Four Quartets (selection)
Quartet IV, ‘Little Gidding’, Part I
by T. S. Eliot

Midwinter spring is its own season
Sempiternal though sodden towards sundown,
Suspended in time, between pole and tropic.
When the short day is brightest, with frost and fire,
The brief sun flames the ice, on pond and ditches,
In windless cold that is the heart’s heat,
Reflecting in a watery mirror
A glare that is blindness in the early afternoon.
And glow more intense than blaze of branch, or brazier,
Stirs the dumb spirit: no wind, but pentecostal fire
In the dark time of the year. Between melting and freezing
The soul’s sap quivers. There is no earth smell
Or smell of living thing. This is the spring time
But not in time’s covenant. Now the hedgerow
Is blanched for an hour with transitory blossom
Of snow, a bloom more sudden
Than that of summer, neither budding nor fading,
Not in the scheme of generation.
Where is the summer, the unimaginable
Zero summer?

If you came this way,
Taking the route you would be likely to take
From the place you would be likely to come from,
If you came this way in may time, you would find the hedges
White again, in May, with voluptuary sweetness.
It would be the same at the end of the journey,
If you came at night like a broken king,
If you came by day not knowing what you came for,
It would be the same, when you leave the rough road
And turn behind the pig-sty to the dull facade
And the tombstone. And what you thought you came for
Is only a shell, a husk of meaning
From which the purpose breaks only when it is fulfilled
If at all. Either you had no purpose
Or the purpose is beyond the end you figured
And is altered in fulfilment. There are other places
Which also are the world’s end, some at the sea jaws,
Or over a dark lake, in a desert or a city—
But this is the nearest, in place and time,
Now and in England.

If you came this way,
Taking any route, starting from anywhere,
At any time or at any season,
It would always be the same: you would have to put off
Sense and notion. You are not here to verify,
Instruct yourself, or inform curiosity
Or carry report. You are here to kneel
Where prayer has been valid. And prayer is more
Than an order of words, the conscious occupation
Of the praying mind, or the sound of the voice praying.
And what the dead had no speech for, when living,
They can tell you, being dead: the communication
Of the dead is tongued with fire beyond the language of the living.
Here, the intersection of the timeless moment
Is England and nowhere. Never and always.

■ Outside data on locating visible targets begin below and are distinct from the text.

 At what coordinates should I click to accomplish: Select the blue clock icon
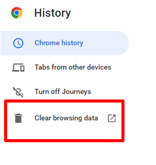(18, 43)
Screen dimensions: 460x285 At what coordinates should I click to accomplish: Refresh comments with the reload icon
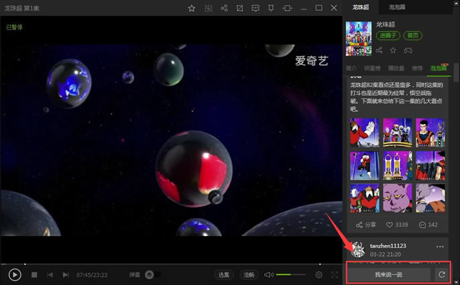coord(442,274)
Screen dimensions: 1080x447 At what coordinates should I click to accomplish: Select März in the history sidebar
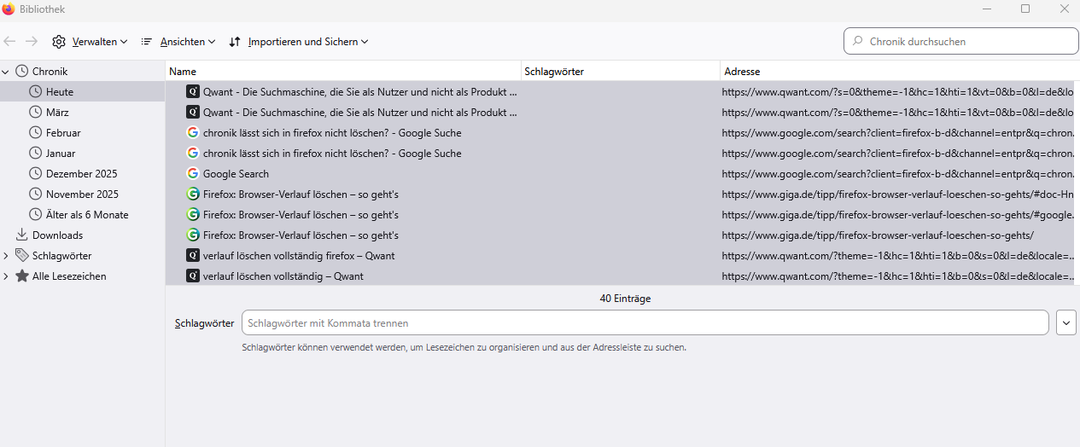[x=57, y=113]
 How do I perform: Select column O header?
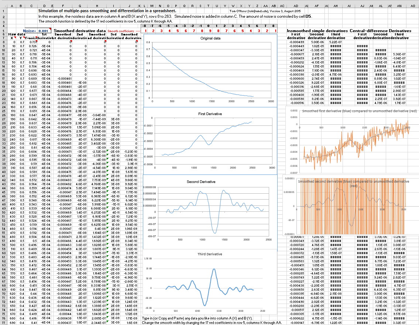point(168,6)
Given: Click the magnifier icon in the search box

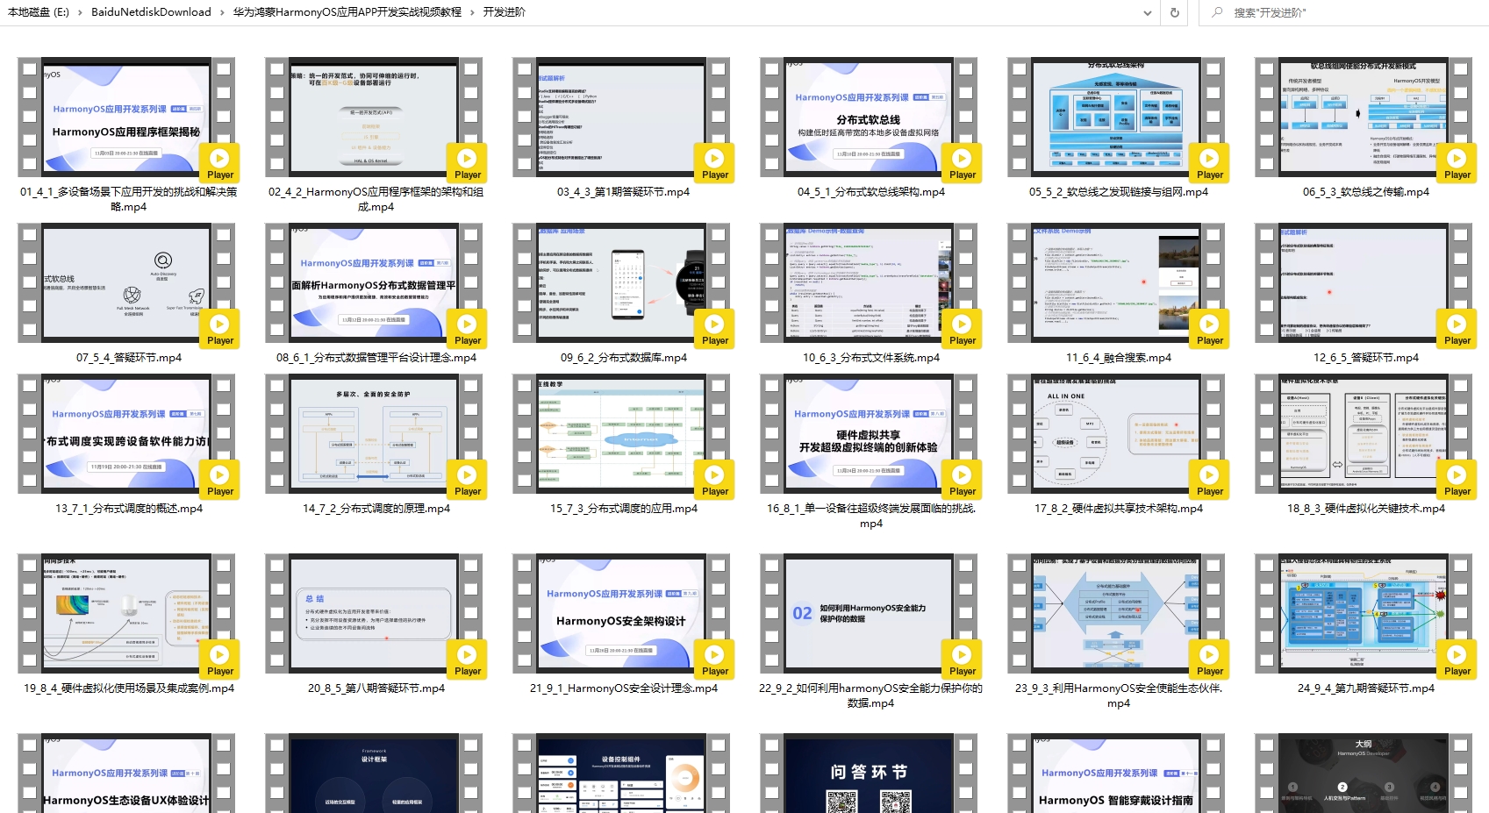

Editorial: This is Part I of ‘Little Gidding’, the fourth quarter of T.S. Eliot’s ‘Four Quartets’. The whole work has layers of meaning which can be explored and enjoyed. This selection speaks about this time of year (winter, the liturgical season of Advent, heading into Christmas), when movement and busyness are on the rise—we with our dumb spirits coming and going, seeking, wanting, hoping. It reminds us what to do and what profound things can follow. It is mesmerizing and mystical.  (Thanks to RTM for sharing).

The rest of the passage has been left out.